### What is being asked
Retyping the data exactly is the task. Include every line.

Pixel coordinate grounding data
■ ■ ■ ■ ■ ■ ■

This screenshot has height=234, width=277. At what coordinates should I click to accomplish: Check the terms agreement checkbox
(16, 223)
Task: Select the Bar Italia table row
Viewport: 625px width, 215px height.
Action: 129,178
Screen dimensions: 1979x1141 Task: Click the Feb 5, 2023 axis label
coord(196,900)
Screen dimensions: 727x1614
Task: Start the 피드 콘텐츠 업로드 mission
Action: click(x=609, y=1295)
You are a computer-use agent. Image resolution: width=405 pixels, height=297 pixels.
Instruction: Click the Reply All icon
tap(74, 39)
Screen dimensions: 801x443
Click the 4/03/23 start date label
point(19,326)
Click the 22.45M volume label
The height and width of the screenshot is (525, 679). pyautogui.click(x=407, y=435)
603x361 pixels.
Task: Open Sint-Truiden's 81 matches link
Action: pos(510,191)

■ ■ ■ ■ ■ ■ ■

### Task answer
This screenshot has height=234, width=277. At what coordinates should I click to accomplish: Check the terms agreement checkbox
(16, 223)
Task: Select the Bar Italia table row
Viewport: 625px width, 215px height.
Action: 129,178
Screen dimensions: 1979x1141 Task: Click the Feb 5, 2023 axis label
coord(196,900)
Screen dimensions: 727x1614
Task: Start the 피드 콘텐츠 업로드 mission
Action: click(x=609, y=1295)
You are a computer-use agent. Image resolution: width=405 pixels, height=297 pixels.
Instruction: Click the Reply All icon
tap(74, 39)
Screen dimensions: 801x443
Click the 4/03/23 start date label
point(19,326)
Click the 22.45M volume label
The height and width of the screenshot is (525, 679). pyautogui.click(x=407, y=435)
603x361 pixels.
Task: Open Sint-Truiden's 81 matches link
Action: pos(510,191)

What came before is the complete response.